Required work - Please retype everything from "Although the experiments" down to "to be considered." in the article on lab-grown wood below.

Document text -
While lab-grown meat shows promise for sparing animals from slaughter, wood still comes entirely from trees that are cut down. That may not always be the case, though, as scientists are now working on growing it in a lab, too.
Led by PhD student Ashley Beckwith, researchers at MIT started by extracting live cells from the leaves of a zinnia plant. These were placed in a liquid growth medium, where they started reproducing. The resulting batch of cells was then transferred to a three-dimensional gel matrix, where they continued to proliferate.
The addition of the plant hormones auxin and cytokinin triggered the cells to produce lignin, which is an organic polymer that gives wood its firm consistency. This process allowed the scientists to ultimately grow a small wood-like rigid structure, in the shape of the gel matrix.
Additionally, by varying the levels of the two hormones, it was possible to control how much lignin the cells produced, thus letting the researchers tweak the structural characteristics of the “wood.”
Although the experiments conducted so far have been quite small-scale, it is hoped that the technology may one day allow wooden products such as tables to simply be grown as needed. Not only would no trees need to be cut down, transported or processed, but there would also be no need to saw pieces of lumber to length and then screw or glue them together.
The researchers are now investigating the feasibility of scaling the system up for practical use … and there are a lot of factors to be considered.
“One pending question is: How do we translate this success to other plant species?” says Dr. Luis Fernando Velásquez-García, who is overseeing the research. “It would be naive to think we can do the same thing for each species. Maybe they have different control knobs.”
A paper on the study was recently published in the Journal of Cleaner Production.

Data below -
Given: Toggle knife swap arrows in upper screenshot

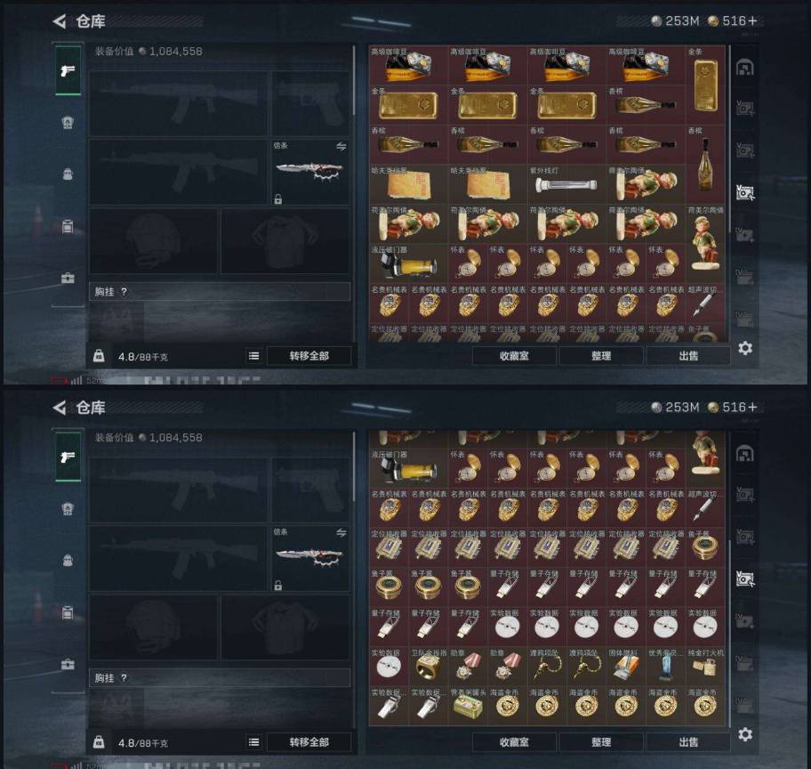Looking at the screenshot, I should coord(341,147).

Task result -
Although the experiments conducted so far have been quite small-scale, it is hoped that the technology may one day allow wooden products such as tables to simply be grown as needed. Not only would no trees need to be cut down, transported or processed, but there would also be no need to saw pieces of lumber to length and then screw or glue them together.
The researchers are now investigating the feasibility of scaling the system up for practical use … and there are a lot of factors to be considered.